A three-week standoff between police and anti-government protesters at an Oregon wildlife refuge exploded into violence, with the group’s apparent spokesman killed by gunfire and the ringleader among eight taken into custody.
The status of the occupation by ranchers and farmers angry over federal land management policies remained unclear yesterday, with some protesters still reportedly at the Malheur National Wildlife Refuge in a rural part of the state.
Details of the operation that led to Tuesday’s shooting - apparently as police arrested occupation participants driving on an icy highway to a meeting with local people - also were murky.

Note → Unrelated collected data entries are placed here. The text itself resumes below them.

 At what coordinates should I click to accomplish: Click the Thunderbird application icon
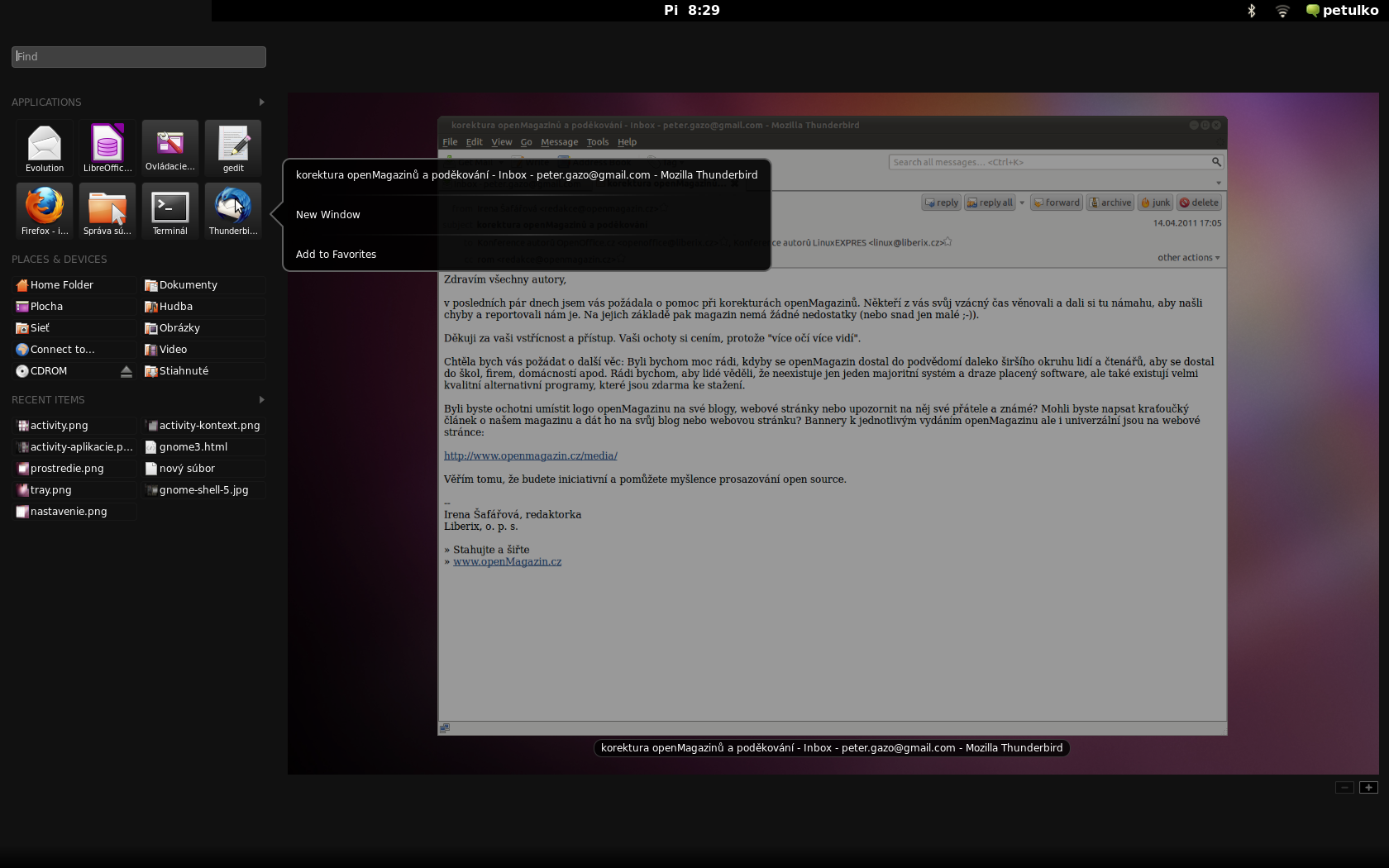pos(233,210)
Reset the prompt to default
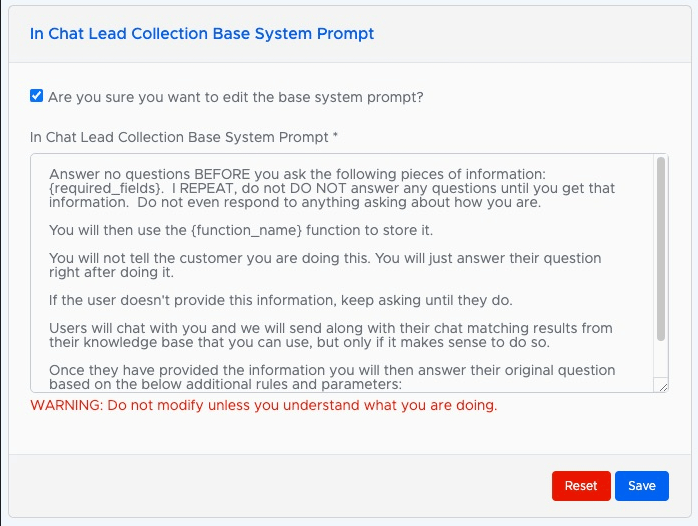Screen dimensions: 698x526 coord(581,486)
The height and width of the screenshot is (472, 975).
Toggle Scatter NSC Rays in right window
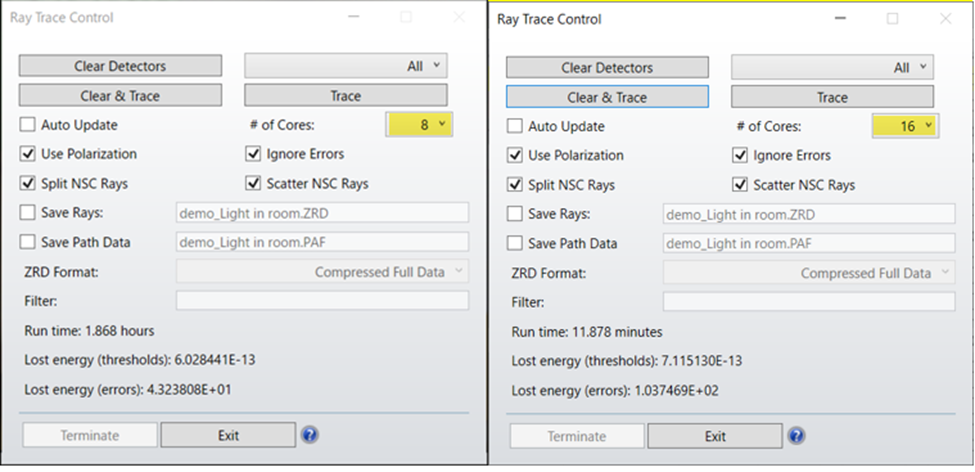740,185
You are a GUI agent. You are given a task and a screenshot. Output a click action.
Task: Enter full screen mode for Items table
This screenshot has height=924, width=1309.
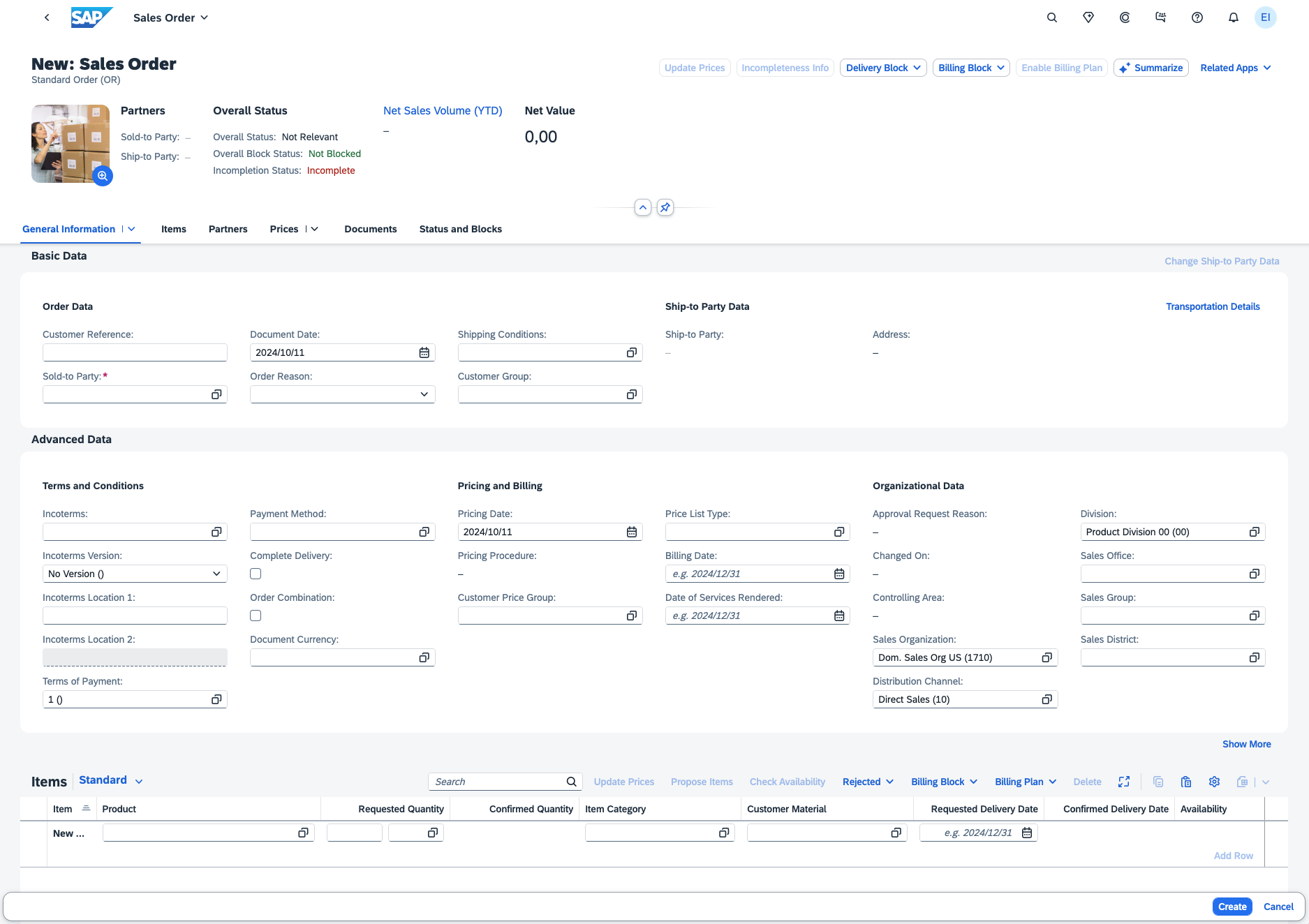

The bloodshed provided a dramatic twist to a standoff that has been quietly simmering for weeks after first grabbing headlines.
Ammon Bundy, the rancher who led the initial January 2 occupation in the northwestern state, was among five people arrested when federal agents and state troopers stopped vehicles carrying the activists on a remote highway, the FBI said.
Bundy, 40, and the others face a federal felony charge “of conspiracy to impede officers of the US from discharging their official duties through the use of force, intimidation, or threats,” the FBI said in a statement.
During the arrest operation, “there were shots fired,” the statement read.
After the highway incident, the FBI and Oregon state police arrested two other men in Burns, the town nearest to the refuge.
An eighth person, 32-year-old Jon Ritzheimer, surrendered to police in the southwestern state of Arizona on the same charge, police said.
Authorities did not immediately identify the dead person. But The Oregonian newspaper said it was group spokesman Robert “LaVoy” Finicum.
The FBI said another person suffered non-life threatening injuries and was rushed to a hospital before being arrested.
The group was stopped on the highway while traveling in two vehicles, CNN reported.
Apparently two men - including Bundy’s 43-year-old brother Ryan - disobeyed orders when agents stopped the cars and resisted arrest, resulting in shots being fired, The Oregonian said.
The Bundy brothers are the sons of Cliven Bundy, 69, a vitriolic anti-government activist who in 2014 engaged in an armed standoff with federal authorities over unpaid cattle grazing fees at his Nevada ranch.
Cliven Bundy confirmed Finicum’s death on his Facebook page, saying that he “was Shot and murdered in Cold blood today in Burns Oregon” by the FBI and state police.
The Malheur National Wildlife Refuge is located some 48km from Burns, which has a population of 3,000.
Malheur Refuge occupier Jason Patrick told The Oregonian that the site was quiet. But he added: “We’re all standing here ready to defend our peaceful resolution.”
Local radio reports said that neighbours were being urged to leave the area around the refuge.
Last week, some 30 people, including women and children, were at the site, but it was unclear how many were present on Wednesday.
Oregon Governor Kate Brown urged calm. “The situation in Harney County continues to be the subject of a federal investigation that is in progress,” she said in a statement. “I ask for patience as officials continue pursuit of a swift and peaceful resolution.”
The gunmen originally took over the Malheur reserve in protest over the jailing of two local ranchers, Dwight Hammond and his son Steven, who were convicted of arson.
Their demands soon grew to include calls for the government to turn over area federal land to local ranchers. In Oregon, nearly 53% of the land is federally owned.
The Hammonds distanced themselves from the movement and voluntarily began their scheduled prison sentences after the occupation began.
Several members of the local community, notably the Oregon Cattlemen’s Association, had condemned the takeover of the reserve, while expressing sympathy for the Hammonds.
On January 11, the protesters destroyed fencing surrounding the reserve.
Ammon Bundy has said they were acting at the request of a rancher who wanted to graze his cattle on the property.